Government grant in aid no longer provides significant money for acquisitions. Two decades ago, the Tatereceived £2 million a year towards adding to its collection, but this sum has declined to only £750,000. During the same period, art market prices have leaped upwards. This means that the purchasing power of grant in aid for Tate acquisitions has decreased to a 20th of its earlier value.
The answer, according to Sir Nicholas Serota, is to appeal for private donations. He kick-started the campaign by announcing gifts by 23 leading contemporary artists (Auerbach, Blake, Bourgeois, Caro, Caulfield, Cragg, Craig-Martin, Deacon, Freud, Gilbert and George, Gordon, Gormley, Hamilton, Hirst, Hockney, Hodgkin, Horn, Kapoor, Kossoff, Long, Ofili, Rego and Whiteread). Important bequests have also been promised by several collectors—Sickert’s “Dame Peggy Ashcroft” (from Lord Attenborough), Michael Andrews’ “Self-portrait”, John Wootton’s “Life-size horse” and Freud’s “Boy smoking”.
What is going to be much more of a challenge will be to build up a fund of up to £100 million ($185 million) for acquisitions, including research and conservation.
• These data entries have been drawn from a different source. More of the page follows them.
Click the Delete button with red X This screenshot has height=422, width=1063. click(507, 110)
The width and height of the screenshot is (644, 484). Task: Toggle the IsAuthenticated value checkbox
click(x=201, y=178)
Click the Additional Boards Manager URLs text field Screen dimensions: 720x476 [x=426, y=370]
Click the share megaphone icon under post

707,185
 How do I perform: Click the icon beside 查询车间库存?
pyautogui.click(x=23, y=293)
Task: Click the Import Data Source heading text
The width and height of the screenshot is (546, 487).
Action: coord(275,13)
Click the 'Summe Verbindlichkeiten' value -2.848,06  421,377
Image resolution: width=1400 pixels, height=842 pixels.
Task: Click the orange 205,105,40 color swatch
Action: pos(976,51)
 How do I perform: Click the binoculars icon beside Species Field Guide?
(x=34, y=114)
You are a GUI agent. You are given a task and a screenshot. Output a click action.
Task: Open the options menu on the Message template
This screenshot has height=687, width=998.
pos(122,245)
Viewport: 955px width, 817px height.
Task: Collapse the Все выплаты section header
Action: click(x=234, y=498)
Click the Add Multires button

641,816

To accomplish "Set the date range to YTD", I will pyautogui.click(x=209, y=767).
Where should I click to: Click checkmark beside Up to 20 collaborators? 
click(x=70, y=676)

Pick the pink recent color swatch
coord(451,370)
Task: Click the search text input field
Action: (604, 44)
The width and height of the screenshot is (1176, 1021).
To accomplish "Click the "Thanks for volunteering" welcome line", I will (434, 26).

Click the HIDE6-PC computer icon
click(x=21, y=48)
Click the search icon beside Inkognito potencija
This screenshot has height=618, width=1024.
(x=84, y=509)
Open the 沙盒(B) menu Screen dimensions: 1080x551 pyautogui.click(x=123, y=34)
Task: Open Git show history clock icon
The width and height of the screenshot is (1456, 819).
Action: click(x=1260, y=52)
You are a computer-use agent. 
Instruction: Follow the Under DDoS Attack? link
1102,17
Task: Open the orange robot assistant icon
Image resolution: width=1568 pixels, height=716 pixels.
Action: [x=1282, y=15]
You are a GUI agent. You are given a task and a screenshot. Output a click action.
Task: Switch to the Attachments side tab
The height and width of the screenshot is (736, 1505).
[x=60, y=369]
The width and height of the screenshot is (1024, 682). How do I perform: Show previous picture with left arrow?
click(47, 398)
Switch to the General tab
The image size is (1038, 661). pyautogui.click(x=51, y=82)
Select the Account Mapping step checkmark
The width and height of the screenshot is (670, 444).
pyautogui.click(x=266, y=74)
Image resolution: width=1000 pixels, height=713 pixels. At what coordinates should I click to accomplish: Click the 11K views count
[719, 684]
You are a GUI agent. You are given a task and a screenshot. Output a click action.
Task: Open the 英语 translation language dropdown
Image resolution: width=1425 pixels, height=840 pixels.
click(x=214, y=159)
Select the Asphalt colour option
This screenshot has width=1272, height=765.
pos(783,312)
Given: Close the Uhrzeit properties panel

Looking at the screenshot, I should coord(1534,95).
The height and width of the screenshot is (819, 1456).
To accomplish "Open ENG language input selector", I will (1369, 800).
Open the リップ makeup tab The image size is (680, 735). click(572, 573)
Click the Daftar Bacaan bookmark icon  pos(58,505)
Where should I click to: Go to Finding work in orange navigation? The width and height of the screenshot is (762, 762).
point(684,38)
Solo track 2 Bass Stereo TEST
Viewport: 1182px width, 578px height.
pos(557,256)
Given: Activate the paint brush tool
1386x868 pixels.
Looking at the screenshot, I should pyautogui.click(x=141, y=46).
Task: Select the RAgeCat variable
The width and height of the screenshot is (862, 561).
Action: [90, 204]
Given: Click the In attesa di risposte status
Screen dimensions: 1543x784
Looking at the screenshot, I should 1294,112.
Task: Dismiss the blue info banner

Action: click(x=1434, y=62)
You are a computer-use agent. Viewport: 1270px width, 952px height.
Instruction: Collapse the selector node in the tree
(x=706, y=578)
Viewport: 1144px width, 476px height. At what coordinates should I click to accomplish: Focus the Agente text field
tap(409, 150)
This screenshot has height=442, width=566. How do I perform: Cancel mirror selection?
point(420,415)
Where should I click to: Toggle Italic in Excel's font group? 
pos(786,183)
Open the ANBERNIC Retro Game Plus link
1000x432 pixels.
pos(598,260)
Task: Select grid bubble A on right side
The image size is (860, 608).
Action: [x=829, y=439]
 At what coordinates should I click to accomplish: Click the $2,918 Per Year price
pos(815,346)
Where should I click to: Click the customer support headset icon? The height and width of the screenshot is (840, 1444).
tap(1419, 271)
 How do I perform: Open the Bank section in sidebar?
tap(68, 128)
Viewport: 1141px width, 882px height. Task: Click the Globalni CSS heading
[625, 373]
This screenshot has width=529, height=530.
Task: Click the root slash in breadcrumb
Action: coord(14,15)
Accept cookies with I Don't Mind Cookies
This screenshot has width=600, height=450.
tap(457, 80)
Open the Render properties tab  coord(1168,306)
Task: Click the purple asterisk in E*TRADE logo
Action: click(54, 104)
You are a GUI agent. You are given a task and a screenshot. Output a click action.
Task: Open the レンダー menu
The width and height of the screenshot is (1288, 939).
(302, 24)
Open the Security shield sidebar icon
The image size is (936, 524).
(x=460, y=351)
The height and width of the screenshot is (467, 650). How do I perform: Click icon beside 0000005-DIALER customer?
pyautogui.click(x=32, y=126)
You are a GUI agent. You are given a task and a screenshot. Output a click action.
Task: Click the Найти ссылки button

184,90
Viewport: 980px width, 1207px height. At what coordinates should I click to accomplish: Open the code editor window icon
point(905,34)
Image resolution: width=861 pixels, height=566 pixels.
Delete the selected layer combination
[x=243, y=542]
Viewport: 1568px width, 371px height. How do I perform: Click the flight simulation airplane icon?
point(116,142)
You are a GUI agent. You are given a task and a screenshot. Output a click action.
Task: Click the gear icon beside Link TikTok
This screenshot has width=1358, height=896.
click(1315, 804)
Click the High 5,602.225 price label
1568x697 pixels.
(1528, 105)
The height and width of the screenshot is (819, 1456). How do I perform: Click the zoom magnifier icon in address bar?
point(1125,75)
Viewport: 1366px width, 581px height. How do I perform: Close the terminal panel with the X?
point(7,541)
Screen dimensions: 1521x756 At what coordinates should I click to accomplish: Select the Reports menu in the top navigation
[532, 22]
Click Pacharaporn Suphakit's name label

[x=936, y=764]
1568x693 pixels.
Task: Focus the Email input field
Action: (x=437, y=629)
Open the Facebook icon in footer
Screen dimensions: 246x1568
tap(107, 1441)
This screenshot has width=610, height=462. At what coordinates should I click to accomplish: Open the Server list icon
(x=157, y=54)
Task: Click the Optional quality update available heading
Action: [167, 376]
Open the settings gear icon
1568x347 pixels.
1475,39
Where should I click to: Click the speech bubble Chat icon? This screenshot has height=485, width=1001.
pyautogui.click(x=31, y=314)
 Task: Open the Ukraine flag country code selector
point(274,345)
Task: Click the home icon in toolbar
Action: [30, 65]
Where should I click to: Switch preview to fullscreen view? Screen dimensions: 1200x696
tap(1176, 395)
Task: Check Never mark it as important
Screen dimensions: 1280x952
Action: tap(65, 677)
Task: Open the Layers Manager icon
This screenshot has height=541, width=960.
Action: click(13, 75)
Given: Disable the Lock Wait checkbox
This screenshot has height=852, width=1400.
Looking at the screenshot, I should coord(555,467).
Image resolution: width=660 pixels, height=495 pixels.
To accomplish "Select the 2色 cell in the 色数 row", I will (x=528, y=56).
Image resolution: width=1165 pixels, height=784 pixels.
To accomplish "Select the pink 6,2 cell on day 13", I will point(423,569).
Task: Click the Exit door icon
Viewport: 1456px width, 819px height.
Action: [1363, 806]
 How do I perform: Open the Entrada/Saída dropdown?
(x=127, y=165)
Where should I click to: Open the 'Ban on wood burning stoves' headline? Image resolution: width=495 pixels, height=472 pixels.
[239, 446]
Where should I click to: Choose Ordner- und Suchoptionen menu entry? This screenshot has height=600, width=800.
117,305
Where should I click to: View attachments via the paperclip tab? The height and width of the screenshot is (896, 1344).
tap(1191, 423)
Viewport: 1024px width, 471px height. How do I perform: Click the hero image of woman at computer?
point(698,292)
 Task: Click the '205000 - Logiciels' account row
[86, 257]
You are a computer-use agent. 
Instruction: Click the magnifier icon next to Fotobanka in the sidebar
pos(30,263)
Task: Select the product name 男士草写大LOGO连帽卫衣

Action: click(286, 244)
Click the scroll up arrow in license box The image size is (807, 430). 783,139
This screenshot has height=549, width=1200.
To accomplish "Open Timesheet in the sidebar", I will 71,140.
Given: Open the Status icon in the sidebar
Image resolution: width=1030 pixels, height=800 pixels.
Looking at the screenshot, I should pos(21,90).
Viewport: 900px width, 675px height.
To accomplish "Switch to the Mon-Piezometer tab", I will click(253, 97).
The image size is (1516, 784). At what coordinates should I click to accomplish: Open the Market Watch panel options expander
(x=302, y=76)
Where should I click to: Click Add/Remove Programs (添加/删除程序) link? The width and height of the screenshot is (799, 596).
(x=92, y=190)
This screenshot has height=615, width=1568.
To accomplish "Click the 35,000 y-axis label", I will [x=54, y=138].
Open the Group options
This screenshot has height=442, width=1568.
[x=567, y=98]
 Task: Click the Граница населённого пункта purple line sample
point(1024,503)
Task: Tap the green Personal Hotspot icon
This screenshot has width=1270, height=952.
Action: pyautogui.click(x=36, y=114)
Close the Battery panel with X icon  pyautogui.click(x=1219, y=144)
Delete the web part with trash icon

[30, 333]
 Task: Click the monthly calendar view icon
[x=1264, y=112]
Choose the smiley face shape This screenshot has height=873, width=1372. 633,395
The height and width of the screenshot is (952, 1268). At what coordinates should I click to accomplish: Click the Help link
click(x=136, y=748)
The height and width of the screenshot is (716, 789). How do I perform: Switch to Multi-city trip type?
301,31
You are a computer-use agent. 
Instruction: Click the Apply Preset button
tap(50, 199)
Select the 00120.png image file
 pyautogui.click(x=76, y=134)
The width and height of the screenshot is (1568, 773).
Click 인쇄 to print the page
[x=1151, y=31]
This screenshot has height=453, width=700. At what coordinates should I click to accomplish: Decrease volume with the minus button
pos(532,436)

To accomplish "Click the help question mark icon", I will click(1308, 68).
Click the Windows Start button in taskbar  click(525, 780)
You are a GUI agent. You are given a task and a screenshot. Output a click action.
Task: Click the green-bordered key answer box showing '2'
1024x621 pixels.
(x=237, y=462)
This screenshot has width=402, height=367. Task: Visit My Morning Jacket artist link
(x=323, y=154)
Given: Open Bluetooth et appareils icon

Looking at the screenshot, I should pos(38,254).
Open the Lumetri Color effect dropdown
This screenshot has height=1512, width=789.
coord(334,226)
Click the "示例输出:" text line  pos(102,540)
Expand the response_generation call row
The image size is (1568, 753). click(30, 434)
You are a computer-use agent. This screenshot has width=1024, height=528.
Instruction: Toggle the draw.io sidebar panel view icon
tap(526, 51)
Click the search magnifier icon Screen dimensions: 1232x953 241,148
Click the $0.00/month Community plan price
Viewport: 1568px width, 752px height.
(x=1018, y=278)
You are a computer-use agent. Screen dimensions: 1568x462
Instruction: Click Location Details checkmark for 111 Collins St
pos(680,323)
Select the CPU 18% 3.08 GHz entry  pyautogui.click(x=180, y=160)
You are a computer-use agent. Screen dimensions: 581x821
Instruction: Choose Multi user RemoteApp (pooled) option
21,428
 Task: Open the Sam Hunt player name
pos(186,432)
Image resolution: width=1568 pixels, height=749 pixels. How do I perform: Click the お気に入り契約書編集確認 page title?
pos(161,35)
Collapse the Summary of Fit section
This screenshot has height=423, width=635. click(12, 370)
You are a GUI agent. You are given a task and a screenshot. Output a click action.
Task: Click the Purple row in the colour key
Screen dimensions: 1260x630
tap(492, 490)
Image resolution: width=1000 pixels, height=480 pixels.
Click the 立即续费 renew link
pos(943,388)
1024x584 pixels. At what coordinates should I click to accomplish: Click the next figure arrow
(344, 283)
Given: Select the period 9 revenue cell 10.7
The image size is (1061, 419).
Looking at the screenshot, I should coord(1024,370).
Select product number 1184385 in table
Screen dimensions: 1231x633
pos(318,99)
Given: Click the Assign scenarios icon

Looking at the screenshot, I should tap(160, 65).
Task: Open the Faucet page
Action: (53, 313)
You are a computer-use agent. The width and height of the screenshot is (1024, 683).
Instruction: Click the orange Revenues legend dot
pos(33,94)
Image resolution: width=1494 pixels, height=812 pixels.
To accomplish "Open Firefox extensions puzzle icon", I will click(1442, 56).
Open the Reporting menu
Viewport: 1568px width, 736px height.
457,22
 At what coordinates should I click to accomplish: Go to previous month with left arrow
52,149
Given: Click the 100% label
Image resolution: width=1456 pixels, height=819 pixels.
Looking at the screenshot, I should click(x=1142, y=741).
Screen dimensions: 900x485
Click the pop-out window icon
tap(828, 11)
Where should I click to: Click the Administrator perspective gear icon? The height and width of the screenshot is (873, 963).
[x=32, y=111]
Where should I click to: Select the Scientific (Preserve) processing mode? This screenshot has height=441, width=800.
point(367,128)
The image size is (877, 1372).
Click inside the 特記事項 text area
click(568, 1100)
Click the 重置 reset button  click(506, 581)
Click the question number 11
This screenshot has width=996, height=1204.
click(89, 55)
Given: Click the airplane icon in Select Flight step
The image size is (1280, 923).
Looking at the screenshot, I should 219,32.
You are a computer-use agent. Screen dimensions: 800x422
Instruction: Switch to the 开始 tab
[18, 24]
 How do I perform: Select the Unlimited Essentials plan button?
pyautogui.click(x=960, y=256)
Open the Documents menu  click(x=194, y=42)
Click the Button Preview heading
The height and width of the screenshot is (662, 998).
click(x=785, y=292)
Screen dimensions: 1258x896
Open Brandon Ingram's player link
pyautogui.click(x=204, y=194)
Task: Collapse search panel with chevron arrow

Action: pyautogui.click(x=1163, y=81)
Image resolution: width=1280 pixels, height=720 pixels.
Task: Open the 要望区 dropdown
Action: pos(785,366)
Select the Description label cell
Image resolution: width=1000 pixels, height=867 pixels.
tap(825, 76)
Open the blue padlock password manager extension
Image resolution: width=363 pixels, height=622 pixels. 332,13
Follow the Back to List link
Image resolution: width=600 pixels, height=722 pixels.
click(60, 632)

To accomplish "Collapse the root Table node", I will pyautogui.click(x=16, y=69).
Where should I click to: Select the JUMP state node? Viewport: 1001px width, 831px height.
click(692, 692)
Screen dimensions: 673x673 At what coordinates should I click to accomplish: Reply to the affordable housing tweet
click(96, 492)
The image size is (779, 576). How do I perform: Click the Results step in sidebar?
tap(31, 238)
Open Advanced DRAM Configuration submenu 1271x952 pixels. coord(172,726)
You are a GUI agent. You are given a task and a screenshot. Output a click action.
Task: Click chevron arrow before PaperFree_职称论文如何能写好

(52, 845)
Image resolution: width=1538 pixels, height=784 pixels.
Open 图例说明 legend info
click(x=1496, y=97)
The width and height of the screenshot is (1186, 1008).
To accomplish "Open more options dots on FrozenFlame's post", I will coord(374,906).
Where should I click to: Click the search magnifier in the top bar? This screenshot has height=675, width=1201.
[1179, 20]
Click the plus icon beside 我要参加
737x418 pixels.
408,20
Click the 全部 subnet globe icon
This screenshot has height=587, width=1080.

The income, which would probably amount to several million pounds a year (depending on the stock market and interest rates), would be spent, with the capital kept intact. Mr Serota announced a commitment of £1 million by Tate Members towards the fund, but this is a modest start. The National Gallery already has an endowment for acquisitions, thanks to the £50 million donation from Sir Paul Getty in 1985-87.
In terms of works, Sir Nicholas points to four areas where the Tate must acquire. With classic British art, occasional major acquisitions will be needed. When it comes to modern art, the gallery intends to build on its strengths. Contemporary art is badly needed. The Tatealso wants to expand its boundaries—geographically, to Latin America, Asia, Africa and Eastern Europe, and into new media, notably photography, film and video.